That is the general consensus, right! It was something of a scandal that Philippa of Hainault was pregnant and hadn't been coronated, and that probably forced Isabella's hand into allowing the coronation. Philippa was around six months pregnant with their first child (the future Edward of Woodstock, known famously but anachronistically as the Black Prince) and the ceremony was shortened because of her pregnancy.

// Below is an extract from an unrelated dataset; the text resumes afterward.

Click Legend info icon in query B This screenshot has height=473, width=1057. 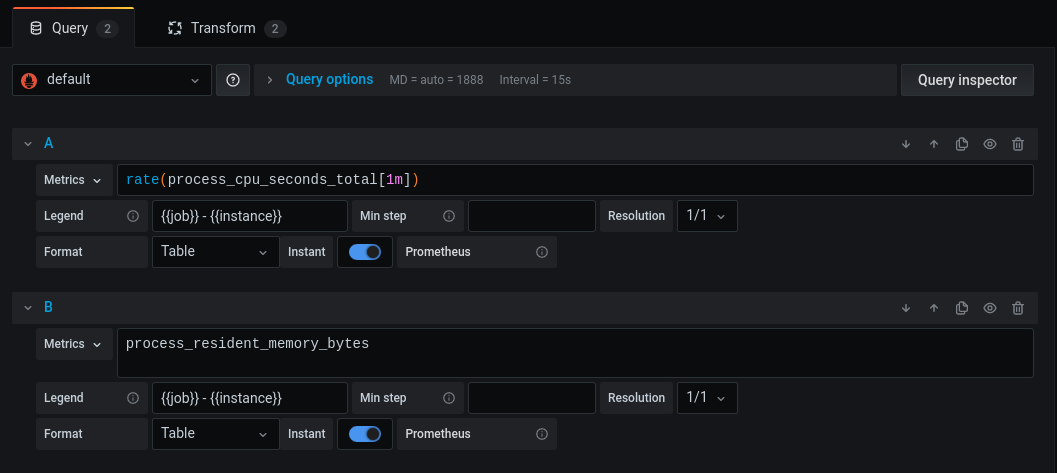tap(133, 398)
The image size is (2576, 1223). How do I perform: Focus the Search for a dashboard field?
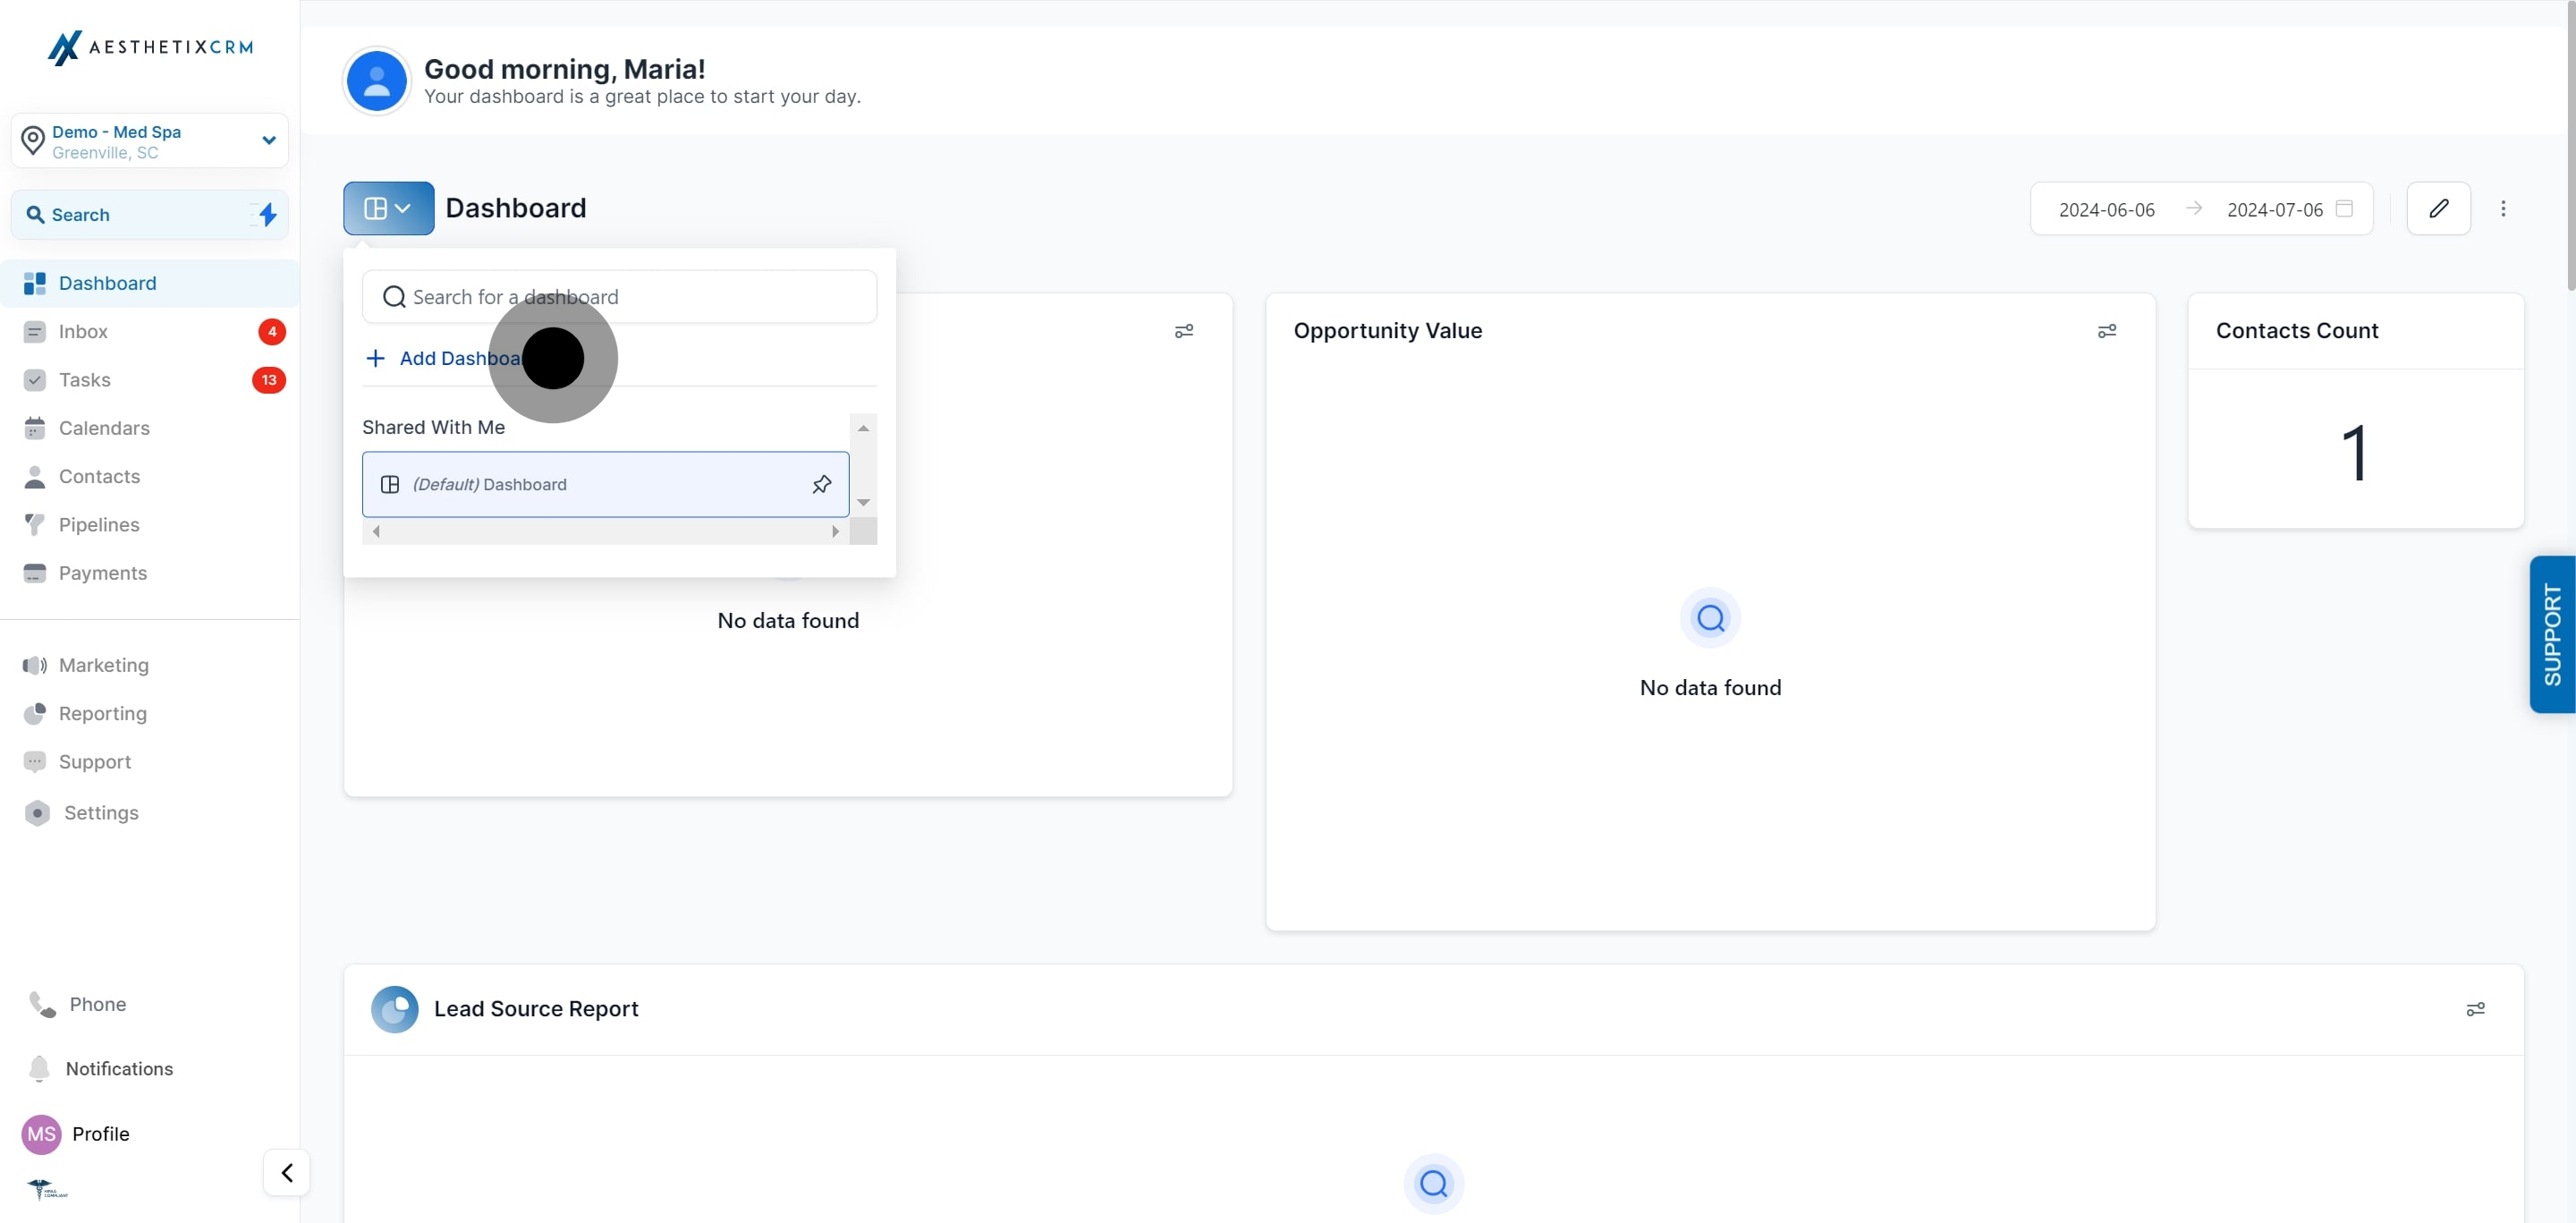619,297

Here's Lisa Benz St. John (Three Medieval Queens) on it:
Philippa’s first pregnancy in 1330 may also have marked a coming of age and may have given her symbolic power when she had previously been allowed very little power or authority. Edward and Philippa married in 1328, but she was not crowned until 1330, when she was five months pregnant. This delay was unusual, and it was probably Isabella who stood in the way. There have been several studies linking the legitimacy of the heir and the status of the queen with her coronation rather than her marriage. Philippa’s pregnancy forced Isabella’s hand; an uncrowned consort could not give birth to a rightful heir. The coronation did not change Philippa’s inability to act as queen during Edward III’s minority. Even so, a coronation, like a pregnancy, would create the perception of Philippa’s status as queen consort among her contemporaries. The perception that the queen possessed power, as discussed in Chapter Three, was connected to the actual practice of power in highly complex ways. Once contemporaries believed in her power as queen, they might actively begin to seek her aid, which would allow her to practice queenship and manipulate this agency further, increasing her power and authority. By delaying Philippa’s coronation for as long as possible, Isabella was signifying to the court and to the realm her position as the only true queen with any power, both symbolic and achieved.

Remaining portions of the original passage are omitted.